Depot contingent happy with effort

July 08, 2005|by RICHARD F. BELISLE

WAYNESBORO, Pa. - Franklin County's delegation of former and current Letterkenny Army Depot workers, concerned citizens and community and government leaders left Washington Thursday encouraged that the government might keep the military base open.

"We made the best presentation we could have made," said L. Michael Ross, president of the Franklin County Area Development Corp.

Ross was one of more than 60 representatives from the county who traveled to Capitol Hill Thursday. They made their pitch to three members of the Base Realignment Closure Commission (BRAC) to keep Letterkenny intact at a regional hearing of the base closure commission.


There were three commissioners in attendance. They made few comments, and did not indicate what recommendation they would make on the Pennsylvania bases.

The commission is supposed to make its recommendations to President Bush by Sept. 8 on which of the nation's military bases should be closed or realigned.

State and national officials arguing to keep Pennsylvania's bases open included Gov.
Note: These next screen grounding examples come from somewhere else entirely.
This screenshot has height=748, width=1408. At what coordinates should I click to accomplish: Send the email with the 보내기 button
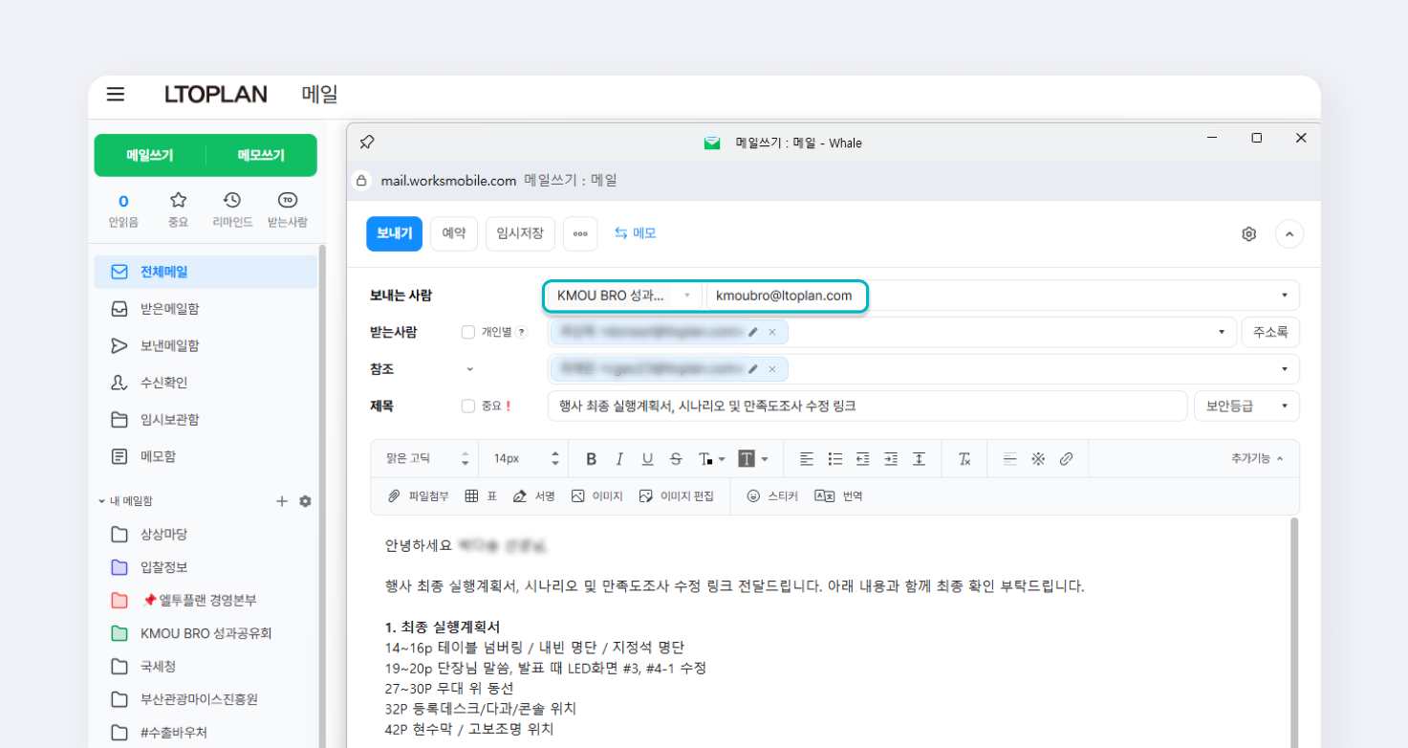click(x=394, y=233)
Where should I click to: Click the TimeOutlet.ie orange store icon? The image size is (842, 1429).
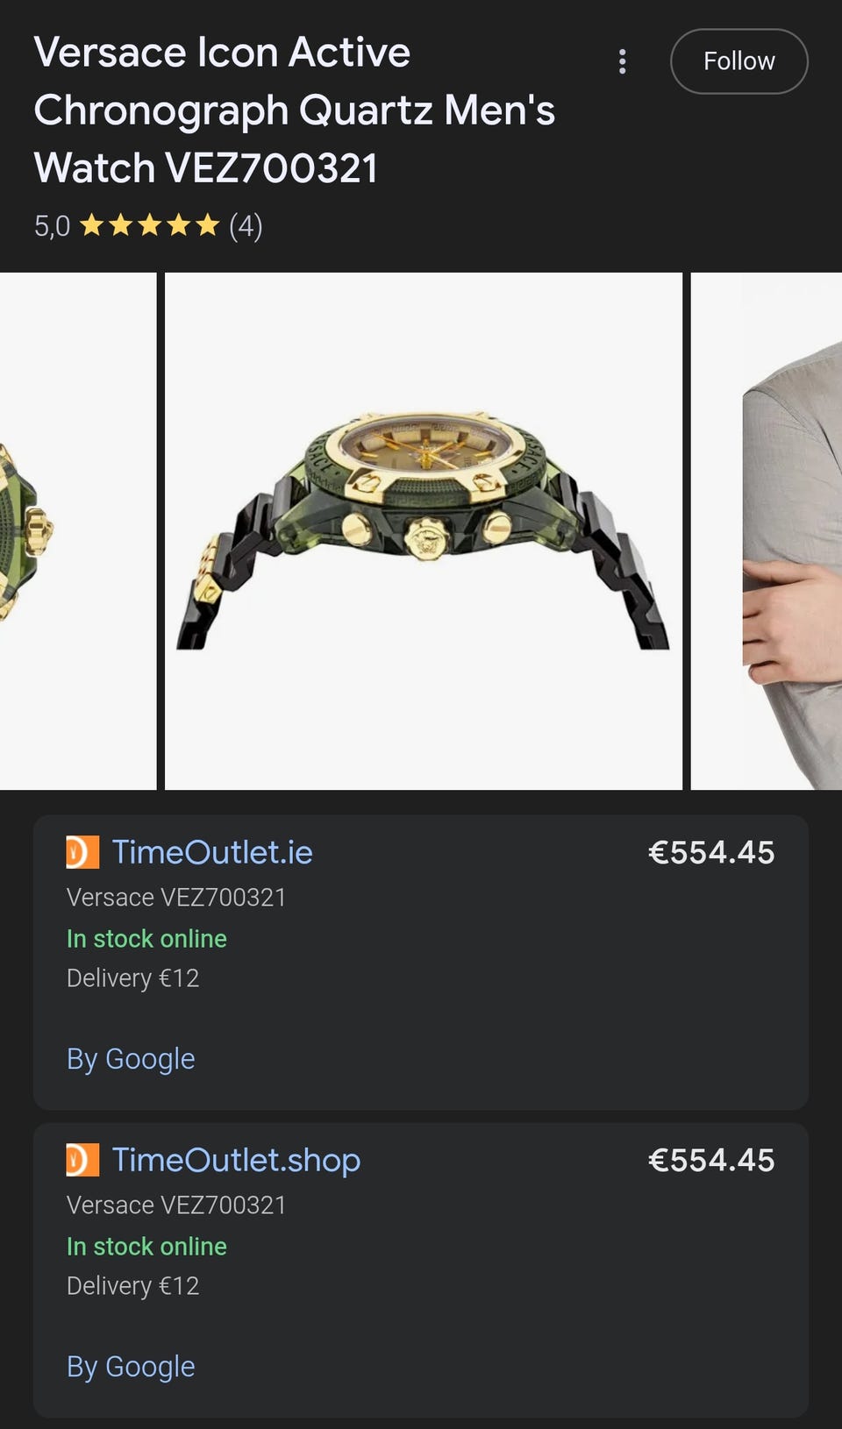pos(82,852)
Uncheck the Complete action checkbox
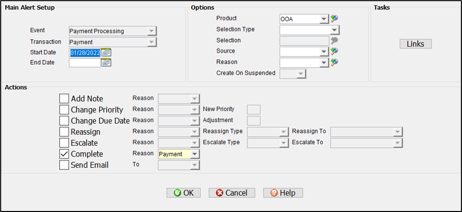The width and height of the screenshot is (462, 212). [64, 154]
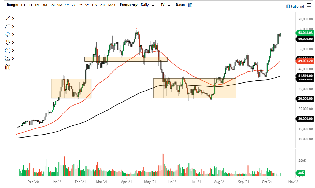Image resolution: width=315 pixels, height=188 pixels.
Task: Select the price levels measurement tool
Action: pyautogui.click(x=8, y=59)
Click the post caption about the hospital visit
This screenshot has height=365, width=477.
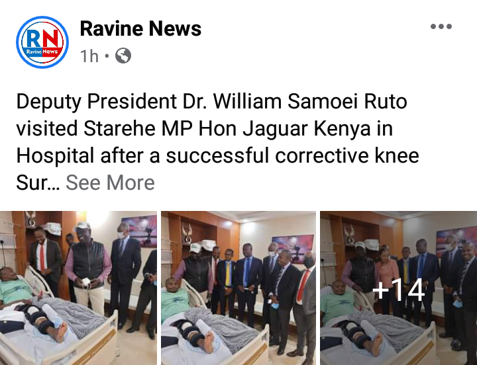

Ed Rendell and U.S. Sens. Arlen Specter and Rick Santorum.

U.S. Rep. Bill Shuster, R-Pa., spoke on behalf of Letterkenny.

Shuster, in a prepared release issued following the presentation, said "Letterkenny has a lot to offer the military - a highly skilled workforce, a secure missile facility, room for expansion and close proximity to a handful of transportation hubs including Dover Air Force Base."

Defense Secretary Donald Rumsfeld has recommended an expansion of Letterkenny that could mean 400 new jobs.

"I thought we had a good day for Letterkenny," Ross said. "There were 61 people from all walks of life from Franklin County in Washington supporting Letterkenny. We did an exceptional job in 10 minutes. It was a bipartisan effort."

On the whole, Ross said, Pennsylvania did very well before the commission.

Specter, Santorum, Rendell and a handful of House members, along with economic and military leaders, focused their arguments on keeping open Willow Grove Naval Air Station outside Philadelphia and the Pittsburgh International Airport Air Reserve Station.

The Pentagon recommended in May that both be shut down during this year's base closure round. More than 1,600 jobs are at stake.

The Associated Press contributed to this story.